Amherst College Professor Martha Sandweiss Receives William P. Clements Prize
September 23, 2003
Director of Media Relations
AMHERST, Mass.-The Clements Center for Southwest Studies at Southern Methodist University has given the 2002 William P. Clements Prize to Martha A. Sandweiss, professor of American studies and history at Amherst College, for Print the Legend: Photography and the American West, a cultural history of photography in the American West during the 19th century that tracks how the new medium of photography created and shaped popular understanding of the region.

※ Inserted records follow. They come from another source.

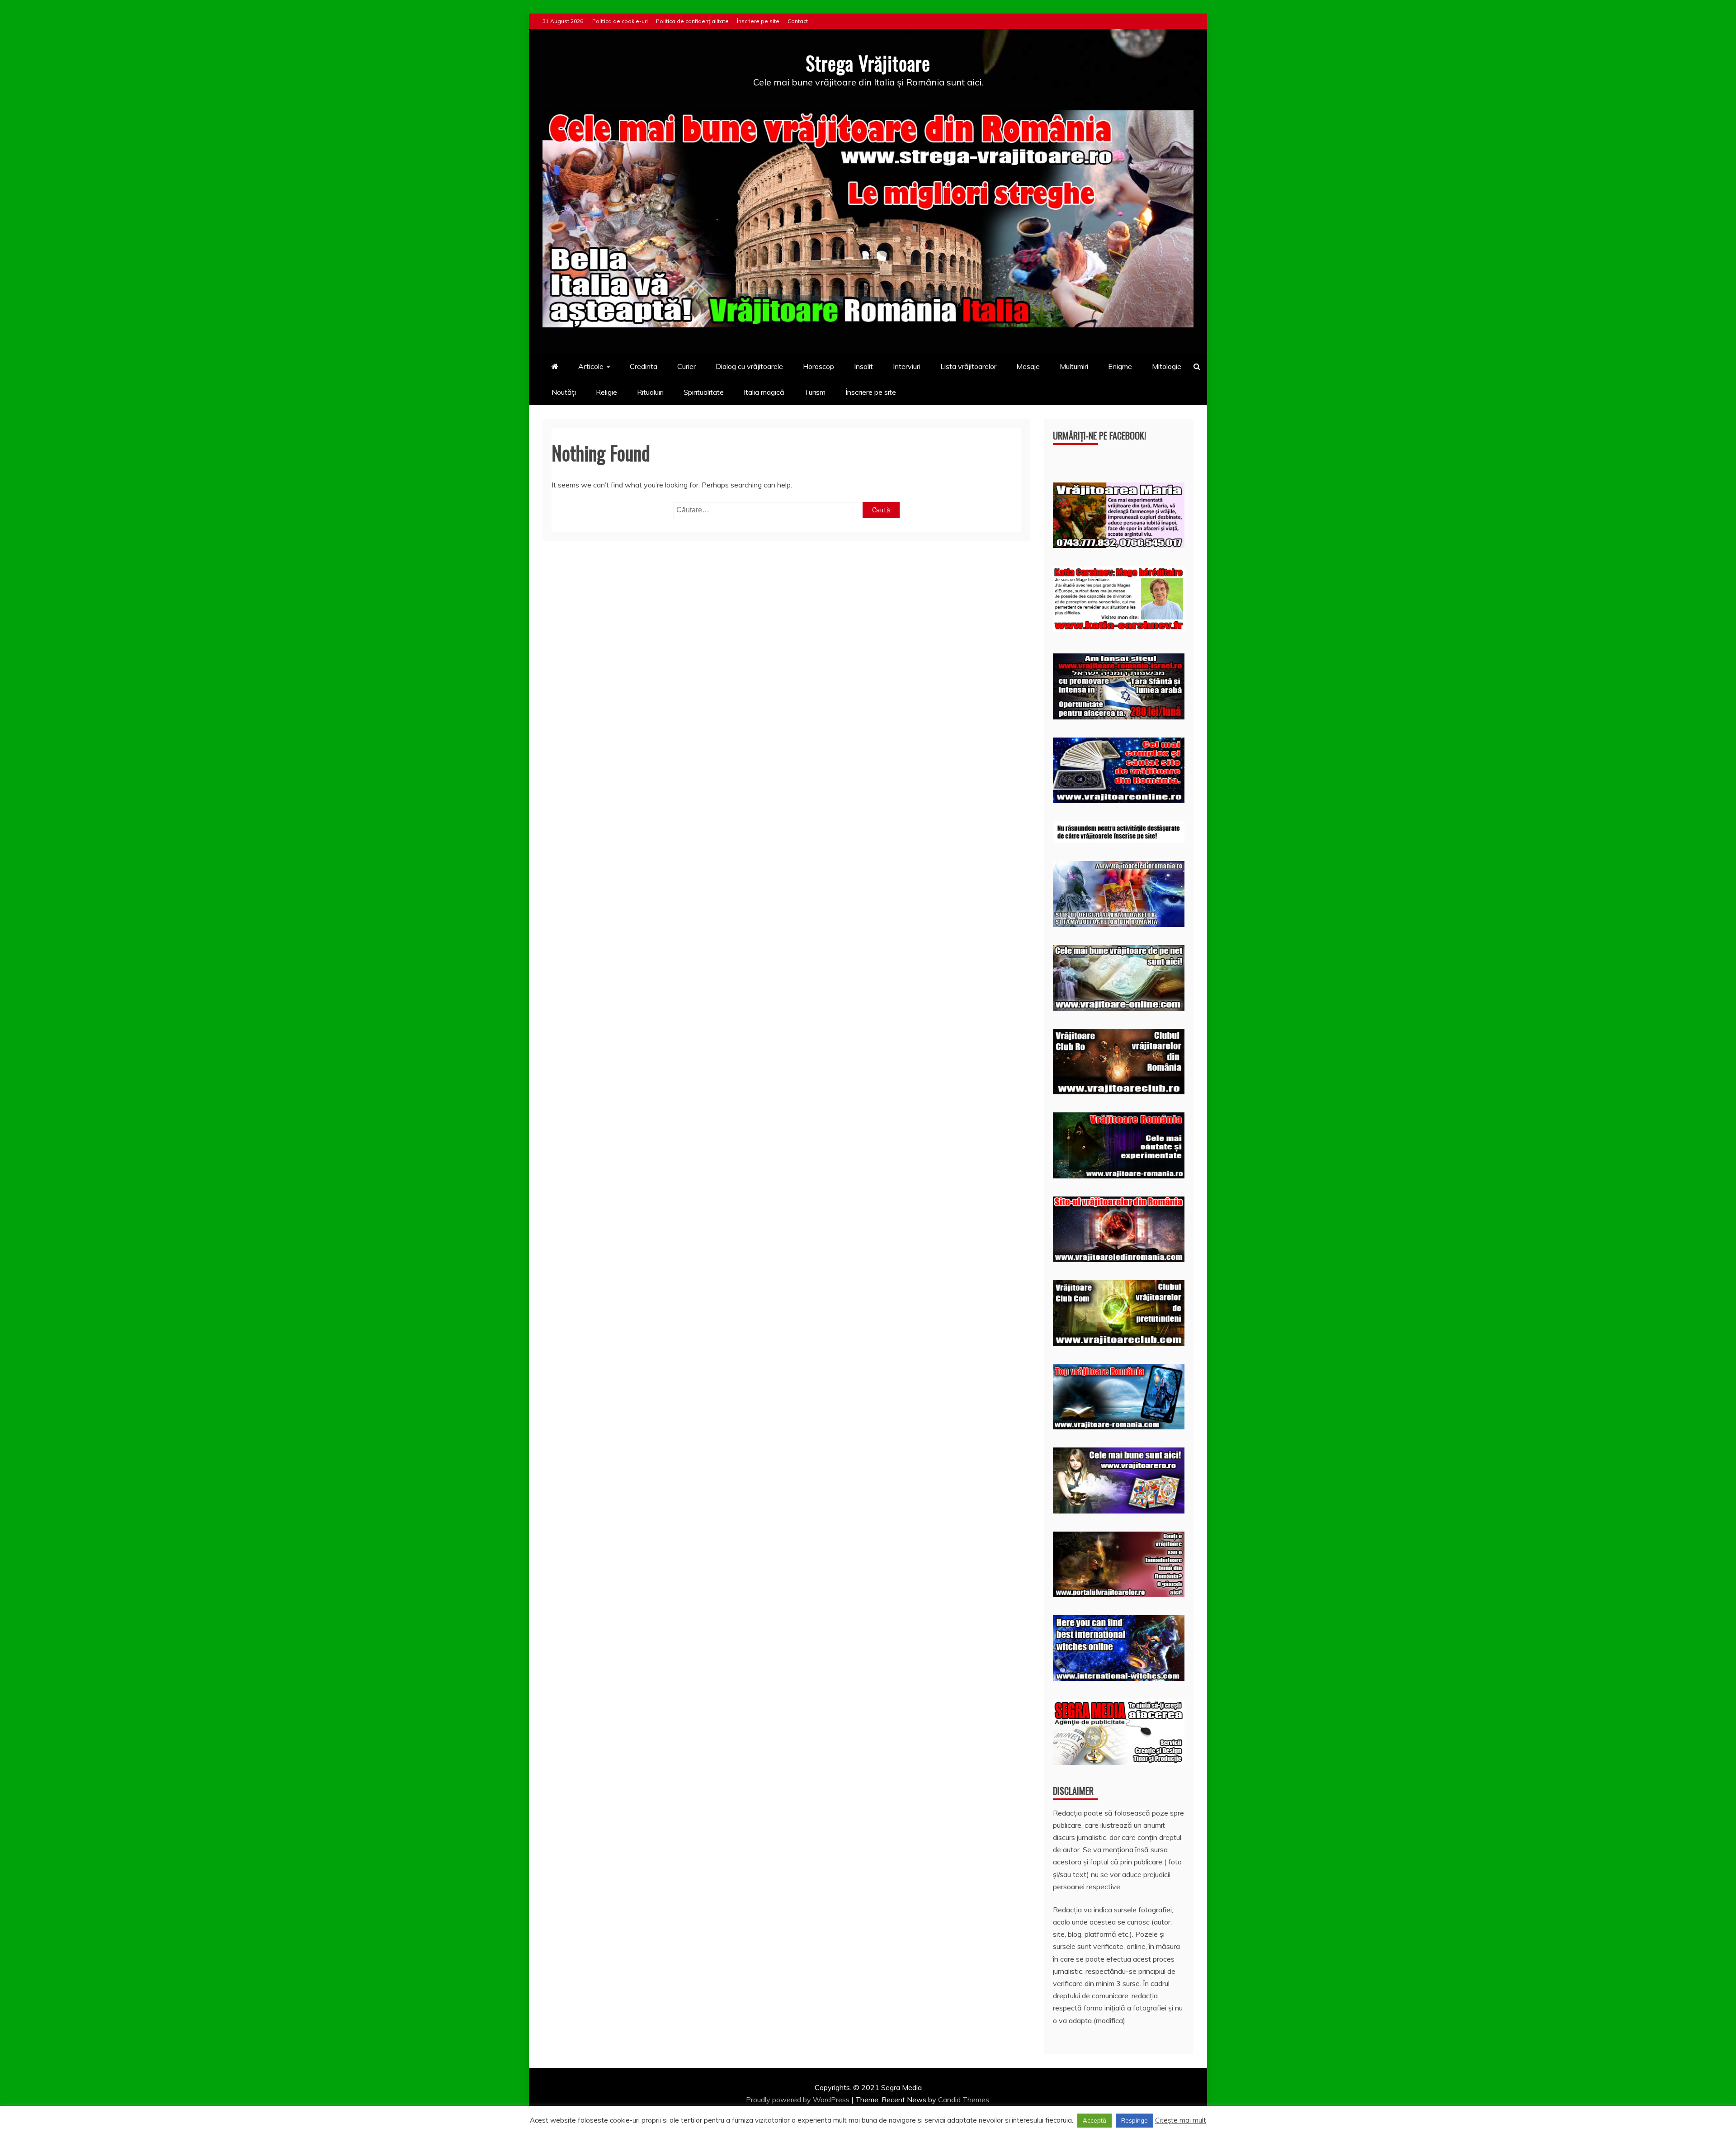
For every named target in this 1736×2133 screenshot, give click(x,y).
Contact (798, 21)
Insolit (863, 366)
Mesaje (1028, 366)
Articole (591, 366)
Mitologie (1166, 366)
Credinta (643, 366)
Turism (815, 392)
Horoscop (818, 366)
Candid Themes (963, 2099)
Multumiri (1074, 366)
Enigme (1120, 366)
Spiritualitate (704, 392)
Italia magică (764, 392)
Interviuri (906, 366)
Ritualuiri (650, 392)
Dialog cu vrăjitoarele (749, 366)
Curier (686, 366)
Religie (606, 392)
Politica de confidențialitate (692, 21)
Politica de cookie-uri (620, 21)
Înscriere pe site (758, 21)
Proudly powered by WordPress (798, 2099)
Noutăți (564, 392)
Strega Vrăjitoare (868, 63)
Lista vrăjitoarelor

The Clements Prize is given annually to the best non-fiction work about southwestern America. The prize committee noted that in Sandweiss's "richly illustrated new book, she tells the intertwined stories of photography and the American West-a new medium and a new place that came of age together in the nineteenth century." Michael Kammen, in Reviews in American History, wrote, "Sandweiss has given us a truly remarkable book, written with clarity and grace, and superbly illustrated with many unfamiliar images and shrewd juxtapositions of photographs and the more fanciful lithographs that embellished them."
A member of the Amherst College faculty since 1989, Sandweiss was also the director of the Mead Art Museum from 1989 until 1997, and formerly the curator of photographs at the Amon Carter Museum in Fort Worth, Tex. She received her Ph.D., M.Phil. and M.A. degrees in history from Yale University, and a B.A. from Radcliffe College. She is the author of Laura Gilpin: An Enduring Grace (1986), co-author of Eyewitness to War: Prints and Daguerreotypes of the Mexican War, 1846-1848 (1989), editor of Photography in Nineteenth-Century America (1991), co-editor of The Oxford History of the American West (1994) and a contributor to numerous volumes on the art and photography of the American West.